I would visit the McNeills and Willie would tell me stories of Eric Liddell. One of their children came to faith in Jesus through the ministry of Eric Liddell. There was something very unique about the McNeills. Willie McNeill was almost blind. Legally he was blind and he had to walk with a blind man’s cane. And Mary McNeill had gone deaf. Each one was handicapped but together they were complete. They would go out together and Willie was the ears and Mary was the eyes.
The McNeills are a good picture of the body of Christ. Only working together we are complete. We must work together as the body of Christ to be effective for Christ. That is the message that Paul brings. It was important at the time Paul wrote these words and it is important today.
The body of Christ is one unit. Regardless of our race, our nationality or our social status, we are all one in the body of Christ. We are all one in the body of Christ. In the previous verses Paul was talking about the diversity of spiritual gifts. Now he is saying with all these diversities of spiritual gifts we are one in the body of Christ.
I took a Christian pilgrimage to the Holy Land, Jerusalem. I began talking to one lady on the tour who was not a Christian. I talked to her about Christ. Her response was she did not want to become a Christian because she did not want to be forced in any one mold.
When she said that I began to think of the people that made up our small tour group. There were people from Scotland, England, New Zealand and from America. There were teenagers there were senior citizens, there were Methodist, Presbyterians Baptists and Pentecostals and she looked at the group as one mold. I had to wonder how that could possibly be. There were so many differences. It is not that we are to be forced in one mold. Christians are diverse, but we are all one.

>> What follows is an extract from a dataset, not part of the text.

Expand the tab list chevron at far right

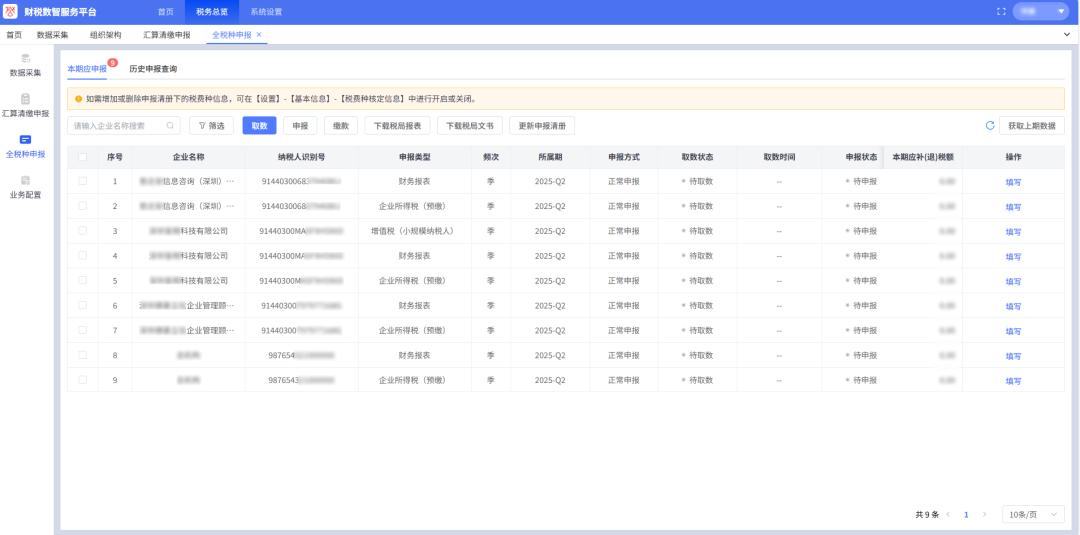click(1066, 35)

What Christians have in common is not that we look alike and think alike. Paul tells us what we have in common in verse 13 1Co 12:13 In the same way, all of us, whether Jews or Gentiles, whether slaves or free, have been baptized into the one body by the same Spirit, and we have all been given the one Spirit to drink.
It is not that we are alike. We find diversities, but we are one because we have all been baptized into the body of Christ. When we go through water baptism that is an outward symbol of an inward spiritual baptism into the body of Christ. We have that in common.
Of course in Corinth there were divisions. So Paul reminds them they are one in the body of Christ.
My wife and I were camping at Lake Corpus Christi State Park, near the town of Mathis. So we went to a Pizza Hut there. There were a few people in there not many. There were two Hispanic men in there. One had been a Christian for nine years and one had just become a Christian.
The one who had been a Christian for nine years saw I was wearing a Seminary t-shirt. So he knew if I went to the seminary I would be a Christian. He told the new believer he was with, I am going to speak to this couple over here and we are going to have something in common and they will be very friendly to us. The new believer asked, how do you know they will be friendly to us? He said I see he has been to seminary and I know he is a Christian. We began to talk and we had different backgrounds and very different experiences in our lives, we were excited to talk together and but we had much to talk about and much in common because we are one in the body of Christ.
Paul said whether Jews or Greek, whether slaves or free, that is a tremendous diversity yet, he said, all have been baptized into the one body by the same Spirit. When you put your faith and trust in Jesus Christ, you become a Christian, you have entered the body of Christ and you have a common bond with all believers in Jesus Christ. Even if you meet a believer from another country you have a common bond in Jesus Christ.